Ma questo è in parte preso in considerazione negli attuali prezzi delle azioni, afferma Martijn Olthof del gestore patrimoniale olandese APG. L'analista petrolifero di HSBC Kim Fustier è d'accordo. "Di solito utilizziamo un tasso di crescita terminale dell'1% oltre il 2030 nei nostri modelli DCF [flussi di cassa scontati] per le compagnie petrolifere e del gas", dice a Energy Intelligence. Questo è in termini nominali, inferiore al tasso di inflazione annuale del 2% ipotizzato da HSBC, e quindi equivalente a meno 1% in termini reali. È sostanzialmente inferiore a quello che gli analisti utilizzano solitamente per le aziende che crescono in linea con l’economia – o 1%-2% oltre l’inflazione.

"Si potrebbe sostenere che le nostre ipotesi non sono abbastanza prudenti", ammette Fustier. “Ma non sappiamo quando la domanda globale di petrolio e gas raggiungerà il picco, e le major petrolifere si stanno diversificando in nuove energie che hanno un percorso di crescita molto più lungo”. Ciò probabilmente significa una crescita continua della domanda di energia ben oltre il 2030, afferma. "Probabilmente faresti meglio a valorizzare le attuali attività upstream, di raffinazione e di marketing di carburanti, assumendo volumi in contrazione nel tempo, mantenendo relativamente costanti cose come i prodotti petrolchimici e quindi aggiungendo una certa crescita per nuove attività", osserva Olthof.

Sorprese dopo il 2030

Le correzioni potrebbero tuttavia essere molto più drammatiche. I calcoli del DCF implicano previsioni esplicite su 5-10 anni e un valore terminale che in genere ammonta a più della metà del valore totale di un'azienda. I calcoli del valore terminale si basano sull’ultimo flusso di cassa previsto e su un tasso di crescita a lungo termine, ad esempio meno 1% nei modelli petroliferi di HSBC. Nei prossimi 5-10 anni si prevedono poche sorprese, ma le opinioni divergono radicalmente su ciò che potrà accadere oltre il 2030, ha dichiarato Rob Santangelo del Credit Suisse alla recente conferenza sull'energia della Southern Methodist University. Mentre tutti gli scenari rispettosi del clima mostrano che i combustibili fossili raggiungeranno il picco “relativamente presto”, la differenza nelle valutazioni “dipende dai valori terminali ed è in realtà una visione del plateau di questo settore nel tempo”.
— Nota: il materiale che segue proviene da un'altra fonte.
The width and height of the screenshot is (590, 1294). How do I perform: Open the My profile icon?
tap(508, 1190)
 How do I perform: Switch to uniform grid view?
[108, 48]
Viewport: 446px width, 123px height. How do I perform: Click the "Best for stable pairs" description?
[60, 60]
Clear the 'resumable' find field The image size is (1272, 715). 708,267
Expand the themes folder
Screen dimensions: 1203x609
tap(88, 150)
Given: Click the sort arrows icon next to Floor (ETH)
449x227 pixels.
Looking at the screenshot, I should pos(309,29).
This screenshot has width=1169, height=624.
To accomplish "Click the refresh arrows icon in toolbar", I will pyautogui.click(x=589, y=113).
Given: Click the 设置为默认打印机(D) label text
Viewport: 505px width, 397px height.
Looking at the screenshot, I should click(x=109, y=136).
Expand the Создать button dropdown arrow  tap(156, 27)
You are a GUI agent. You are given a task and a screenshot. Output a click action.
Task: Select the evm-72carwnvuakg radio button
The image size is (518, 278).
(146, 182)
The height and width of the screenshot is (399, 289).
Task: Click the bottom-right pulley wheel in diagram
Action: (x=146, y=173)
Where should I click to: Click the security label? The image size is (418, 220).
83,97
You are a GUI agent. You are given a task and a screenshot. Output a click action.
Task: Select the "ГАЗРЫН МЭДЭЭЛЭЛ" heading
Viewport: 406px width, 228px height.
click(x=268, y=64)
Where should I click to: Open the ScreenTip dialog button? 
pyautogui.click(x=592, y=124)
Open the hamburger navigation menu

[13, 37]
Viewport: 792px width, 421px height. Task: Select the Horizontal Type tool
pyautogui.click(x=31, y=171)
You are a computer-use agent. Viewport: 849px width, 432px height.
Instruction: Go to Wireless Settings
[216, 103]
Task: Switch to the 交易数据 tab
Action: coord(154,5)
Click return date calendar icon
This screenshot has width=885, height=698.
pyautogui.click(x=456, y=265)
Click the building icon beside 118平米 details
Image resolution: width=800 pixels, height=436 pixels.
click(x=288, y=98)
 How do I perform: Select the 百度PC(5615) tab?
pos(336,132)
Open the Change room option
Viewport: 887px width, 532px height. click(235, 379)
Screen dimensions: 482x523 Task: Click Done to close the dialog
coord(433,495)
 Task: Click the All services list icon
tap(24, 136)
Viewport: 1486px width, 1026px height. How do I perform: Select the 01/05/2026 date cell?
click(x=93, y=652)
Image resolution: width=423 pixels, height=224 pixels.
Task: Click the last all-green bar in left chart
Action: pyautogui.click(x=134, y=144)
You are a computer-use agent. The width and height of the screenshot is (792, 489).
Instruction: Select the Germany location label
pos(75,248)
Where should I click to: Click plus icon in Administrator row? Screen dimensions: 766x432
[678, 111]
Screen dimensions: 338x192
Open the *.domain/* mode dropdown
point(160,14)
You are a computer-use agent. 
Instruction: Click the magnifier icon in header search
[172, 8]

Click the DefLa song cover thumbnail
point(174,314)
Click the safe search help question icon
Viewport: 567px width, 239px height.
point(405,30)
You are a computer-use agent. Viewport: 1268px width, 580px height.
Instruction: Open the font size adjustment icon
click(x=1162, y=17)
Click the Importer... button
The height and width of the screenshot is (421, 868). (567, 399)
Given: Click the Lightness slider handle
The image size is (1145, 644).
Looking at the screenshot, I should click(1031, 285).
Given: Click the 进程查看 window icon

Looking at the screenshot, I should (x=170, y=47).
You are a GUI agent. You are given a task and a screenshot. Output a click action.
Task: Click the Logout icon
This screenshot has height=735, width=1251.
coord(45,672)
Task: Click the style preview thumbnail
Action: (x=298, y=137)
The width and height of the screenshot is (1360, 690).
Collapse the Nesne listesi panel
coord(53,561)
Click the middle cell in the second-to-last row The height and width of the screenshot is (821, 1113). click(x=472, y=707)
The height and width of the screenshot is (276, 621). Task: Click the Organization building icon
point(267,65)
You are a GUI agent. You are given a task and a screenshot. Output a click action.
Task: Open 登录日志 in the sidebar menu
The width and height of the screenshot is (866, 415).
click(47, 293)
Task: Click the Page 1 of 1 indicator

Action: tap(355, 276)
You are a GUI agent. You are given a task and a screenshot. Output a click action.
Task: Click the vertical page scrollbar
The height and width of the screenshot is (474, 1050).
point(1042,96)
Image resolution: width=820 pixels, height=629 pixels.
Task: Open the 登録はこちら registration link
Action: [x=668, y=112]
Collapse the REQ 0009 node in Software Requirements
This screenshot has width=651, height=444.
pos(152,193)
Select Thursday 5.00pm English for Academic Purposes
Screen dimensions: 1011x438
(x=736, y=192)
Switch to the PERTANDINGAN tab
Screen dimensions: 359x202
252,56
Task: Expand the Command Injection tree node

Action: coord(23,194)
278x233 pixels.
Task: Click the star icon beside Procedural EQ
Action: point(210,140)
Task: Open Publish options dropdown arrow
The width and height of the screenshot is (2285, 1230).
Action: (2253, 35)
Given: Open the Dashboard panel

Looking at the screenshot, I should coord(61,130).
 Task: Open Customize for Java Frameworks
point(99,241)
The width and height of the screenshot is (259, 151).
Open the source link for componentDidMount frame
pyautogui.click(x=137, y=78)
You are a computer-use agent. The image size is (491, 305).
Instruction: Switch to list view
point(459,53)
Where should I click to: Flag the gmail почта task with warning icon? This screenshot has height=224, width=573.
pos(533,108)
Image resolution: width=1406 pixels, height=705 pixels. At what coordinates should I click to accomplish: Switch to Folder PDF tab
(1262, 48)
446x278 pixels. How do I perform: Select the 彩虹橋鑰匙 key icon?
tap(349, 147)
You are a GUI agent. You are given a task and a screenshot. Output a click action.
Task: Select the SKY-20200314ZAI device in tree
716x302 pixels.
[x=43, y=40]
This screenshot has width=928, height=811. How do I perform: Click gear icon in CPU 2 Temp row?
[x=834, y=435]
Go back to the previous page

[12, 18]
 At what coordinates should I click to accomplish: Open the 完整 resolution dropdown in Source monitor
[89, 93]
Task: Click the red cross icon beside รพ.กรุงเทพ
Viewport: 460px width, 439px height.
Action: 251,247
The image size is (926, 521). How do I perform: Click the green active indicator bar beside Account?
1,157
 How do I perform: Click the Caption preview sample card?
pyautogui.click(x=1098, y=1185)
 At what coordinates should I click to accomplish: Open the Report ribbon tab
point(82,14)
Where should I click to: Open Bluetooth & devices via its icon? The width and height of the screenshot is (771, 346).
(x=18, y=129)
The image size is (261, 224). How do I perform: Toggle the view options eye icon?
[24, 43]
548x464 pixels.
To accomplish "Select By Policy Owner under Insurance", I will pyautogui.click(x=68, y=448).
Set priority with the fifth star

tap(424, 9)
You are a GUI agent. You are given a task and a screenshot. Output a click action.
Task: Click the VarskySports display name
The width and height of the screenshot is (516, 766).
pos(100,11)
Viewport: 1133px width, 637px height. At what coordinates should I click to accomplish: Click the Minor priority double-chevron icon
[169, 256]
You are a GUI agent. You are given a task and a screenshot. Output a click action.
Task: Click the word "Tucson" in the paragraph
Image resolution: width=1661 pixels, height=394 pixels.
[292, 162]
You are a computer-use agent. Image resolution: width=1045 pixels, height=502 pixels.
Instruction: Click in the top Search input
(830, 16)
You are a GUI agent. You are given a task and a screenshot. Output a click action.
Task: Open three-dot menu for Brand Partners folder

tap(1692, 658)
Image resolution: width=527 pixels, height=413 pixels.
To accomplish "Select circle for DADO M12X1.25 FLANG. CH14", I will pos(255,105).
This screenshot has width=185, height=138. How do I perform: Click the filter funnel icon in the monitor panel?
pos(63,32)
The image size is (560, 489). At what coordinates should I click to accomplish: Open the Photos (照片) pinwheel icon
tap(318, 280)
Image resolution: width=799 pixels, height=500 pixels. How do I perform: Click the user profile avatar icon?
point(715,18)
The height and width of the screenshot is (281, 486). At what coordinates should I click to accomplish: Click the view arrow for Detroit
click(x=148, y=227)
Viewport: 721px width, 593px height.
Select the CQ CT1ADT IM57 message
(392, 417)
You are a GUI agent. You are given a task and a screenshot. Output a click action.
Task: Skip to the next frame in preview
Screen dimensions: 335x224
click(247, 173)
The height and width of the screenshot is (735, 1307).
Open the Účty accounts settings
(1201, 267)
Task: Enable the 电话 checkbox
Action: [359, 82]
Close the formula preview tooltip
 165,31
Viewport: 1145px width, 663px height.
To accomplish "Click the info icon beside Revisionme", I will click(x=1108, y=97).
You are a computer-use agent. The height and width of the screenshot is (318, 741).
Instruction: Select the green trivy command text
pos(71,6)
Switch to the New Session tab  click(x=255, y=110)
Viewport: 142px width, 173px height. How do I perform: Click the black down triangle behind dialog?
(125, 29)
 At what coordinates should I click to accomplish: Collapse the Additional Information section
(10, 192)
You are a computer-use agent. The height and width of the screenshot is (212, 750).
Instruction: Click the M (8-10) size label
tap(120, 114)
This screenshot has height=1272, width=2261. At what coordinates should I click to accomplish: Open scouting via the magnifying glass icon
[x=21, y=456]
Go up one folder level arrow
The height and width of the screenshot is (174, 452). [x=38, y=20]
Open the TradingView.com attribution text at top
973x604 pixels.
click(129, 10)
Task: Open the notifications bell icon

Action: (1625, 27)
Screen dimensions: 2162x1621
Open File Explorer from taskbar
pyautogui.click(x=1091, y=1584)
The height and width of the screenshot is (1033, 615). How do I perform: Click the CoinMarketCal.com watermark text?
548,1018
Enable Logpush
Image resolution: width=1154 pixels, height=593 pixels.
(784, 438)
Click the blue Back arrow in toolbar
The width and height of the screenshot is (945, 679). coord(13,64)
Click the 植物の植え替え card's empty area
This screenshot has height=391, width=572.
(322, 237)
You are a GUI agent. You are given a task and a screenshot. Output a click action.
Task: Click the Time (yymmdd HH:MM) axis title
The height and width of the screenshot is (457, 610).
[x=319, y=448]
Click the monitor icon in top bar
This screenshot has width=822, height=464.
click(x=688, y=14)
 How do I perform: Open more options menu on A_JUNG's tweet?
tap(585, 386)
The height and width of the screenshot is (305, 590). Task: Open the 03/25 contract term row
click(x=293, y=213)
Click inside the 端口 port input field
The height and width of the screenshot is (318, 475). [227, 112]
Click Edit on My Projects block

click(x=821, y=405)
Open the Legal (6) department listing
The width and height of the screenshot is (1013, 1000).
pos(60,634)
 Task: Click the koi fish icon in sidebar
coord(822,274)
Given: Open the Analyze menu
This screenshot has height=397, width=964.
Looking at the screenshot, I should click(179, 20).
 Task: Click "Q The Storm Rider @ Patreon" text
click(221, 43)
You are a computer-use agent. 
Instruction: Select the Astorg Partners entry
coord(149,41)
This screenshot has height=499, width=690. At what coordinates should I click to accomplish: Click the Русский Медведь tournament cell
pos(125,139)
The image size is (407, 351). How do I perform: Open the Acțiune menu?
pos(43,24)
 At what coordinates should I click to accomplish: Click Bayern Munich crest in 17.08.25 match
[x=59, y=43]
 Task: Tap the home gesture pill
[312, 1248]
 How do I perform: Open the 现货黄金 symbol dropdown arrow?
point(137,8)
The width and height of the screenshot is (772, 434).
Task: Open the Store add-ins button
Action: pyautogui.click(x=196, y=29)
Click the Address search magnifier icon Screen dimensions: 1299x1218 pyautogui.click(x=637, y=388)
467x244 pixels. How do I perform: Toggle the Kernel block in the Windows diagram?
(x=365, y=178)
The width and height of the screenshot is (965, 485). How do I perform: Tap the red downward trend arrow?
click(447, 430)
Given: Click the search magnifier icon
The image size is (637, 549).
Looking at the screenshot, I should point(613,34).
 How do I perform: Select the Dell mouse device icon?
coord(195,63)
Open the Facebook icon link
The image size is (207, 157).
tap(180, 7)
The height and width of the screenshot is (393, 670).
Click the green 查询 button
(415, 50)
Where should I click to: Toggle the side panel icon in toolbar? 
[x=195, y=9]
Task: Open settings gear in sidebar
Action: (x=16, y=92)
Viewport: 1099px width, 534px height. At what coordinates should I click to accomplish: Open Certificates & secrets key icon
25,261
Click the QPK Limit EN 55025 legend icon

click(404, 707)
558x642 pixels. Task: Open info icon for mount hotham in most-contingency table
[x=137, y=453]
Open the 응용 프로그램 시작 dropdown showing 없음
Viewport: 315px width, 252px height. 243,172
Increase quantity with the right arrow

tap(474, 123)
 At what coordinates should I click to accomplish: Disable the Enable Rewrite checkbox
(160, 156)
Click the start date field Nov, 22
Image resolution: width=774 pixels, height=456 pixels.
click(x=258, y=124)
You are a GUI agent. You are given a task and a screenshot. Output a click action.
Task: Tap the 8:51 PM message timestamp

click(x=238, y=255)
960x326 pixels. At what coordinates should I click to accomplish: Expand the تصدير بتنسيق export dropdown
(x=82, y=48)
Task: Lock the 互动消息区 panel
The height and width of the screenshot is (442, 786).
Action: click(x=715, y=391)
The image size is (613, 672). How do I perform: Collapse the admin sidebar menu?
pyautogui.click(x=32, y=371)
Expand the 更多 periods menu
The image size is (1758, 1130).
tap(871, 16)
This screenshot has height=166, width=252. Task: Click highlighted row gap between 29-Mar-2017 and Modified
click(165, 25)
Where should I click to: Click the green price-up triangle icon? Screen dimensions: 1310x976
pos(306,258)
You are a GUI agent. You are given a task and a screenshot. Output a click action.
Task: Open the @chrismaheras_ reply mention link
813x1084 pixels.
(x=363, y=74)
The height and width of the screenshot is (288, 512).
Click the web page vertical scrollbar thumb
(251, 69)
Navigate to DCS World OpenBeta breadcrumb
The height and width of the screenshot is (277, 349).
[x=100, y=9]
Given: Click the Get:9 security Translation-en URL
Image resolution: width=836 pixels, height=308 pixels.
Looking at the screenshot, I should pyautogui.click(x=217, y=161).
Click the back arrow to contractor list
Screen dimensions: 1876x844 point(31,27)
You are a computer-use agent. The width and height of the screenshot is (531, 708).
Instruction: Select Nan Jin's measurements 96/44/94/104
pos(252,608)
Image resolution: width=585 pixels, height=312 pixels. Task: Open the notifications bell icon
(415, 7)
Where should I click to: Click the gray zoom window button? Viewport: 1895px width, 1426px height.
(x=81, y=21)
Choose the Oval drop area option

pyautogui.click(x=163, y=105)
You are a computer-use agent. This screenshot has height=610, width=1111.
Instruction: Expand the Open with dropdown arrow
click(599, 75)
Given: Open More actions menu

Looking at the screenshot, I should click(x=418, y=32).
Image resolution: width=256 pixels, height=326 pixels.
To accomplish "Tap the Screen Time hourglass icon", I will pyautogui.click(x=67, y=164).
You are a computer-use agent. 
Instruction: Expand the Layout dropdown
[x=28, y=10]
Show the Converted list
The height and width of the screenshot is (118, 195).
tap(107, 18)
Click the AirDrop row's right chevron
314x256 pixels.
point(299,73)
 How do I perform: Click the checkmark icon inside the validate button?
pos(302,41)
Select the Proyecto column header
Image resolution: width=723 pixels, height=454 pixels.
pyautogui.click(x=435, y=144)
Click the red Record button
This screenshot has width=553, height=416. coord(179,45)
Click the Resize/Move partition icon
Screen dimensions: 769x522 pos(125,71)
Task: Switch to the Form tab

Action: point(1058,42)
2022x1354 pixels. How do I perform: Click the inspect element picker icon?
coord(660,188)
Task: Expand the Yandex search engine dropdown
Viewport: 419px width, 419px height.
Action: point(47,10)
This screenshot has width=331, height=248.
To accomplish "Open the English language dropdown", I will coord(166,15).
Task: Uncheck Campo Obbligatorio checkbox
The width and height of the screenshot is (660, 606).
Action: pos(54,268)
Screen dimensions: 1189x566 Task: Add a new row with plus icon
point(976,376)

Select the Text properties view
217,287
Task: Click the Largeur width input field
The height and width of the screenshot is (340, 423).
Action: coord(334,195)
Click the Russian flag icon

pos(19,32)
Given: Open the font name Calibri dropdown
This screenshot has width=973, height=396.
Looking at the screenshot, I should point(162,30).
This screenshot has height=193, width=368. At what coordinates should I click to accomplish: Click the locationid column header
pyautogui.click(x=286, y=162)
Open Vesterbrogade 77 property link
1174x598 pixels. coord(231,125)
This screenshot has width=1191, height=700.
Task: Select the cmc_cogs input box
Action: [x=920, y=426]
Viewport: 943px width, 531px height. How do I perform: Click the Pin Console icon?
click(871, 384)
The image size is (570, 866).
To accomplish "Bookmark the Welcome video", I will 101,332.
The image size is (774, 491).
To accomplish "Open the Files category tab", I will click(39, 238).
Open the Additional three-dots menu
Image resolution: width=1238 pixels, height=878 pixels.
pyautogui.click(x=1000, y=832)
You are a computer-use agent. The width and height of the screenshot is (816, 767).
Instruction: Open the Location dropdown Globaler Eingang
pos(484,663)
Ciò può generare molta volatilità, ha sottolineato Santangelo. Ha usato come esempio la transizione dall'olio di balena al petrolio fossile alla fine del XIX secolo. "I prezzi sono diventati molto più volatili durante la transizione dall'olio di balena poiché le persone guardavano agli investimenti e prendevano decisioni su quale fosse il valore terminale di tali investimenti, aumentando di fatto il costo del capitale". Egli ritiene che modelli simili possano emergere nell’attuale transizione dai combustibili fossili.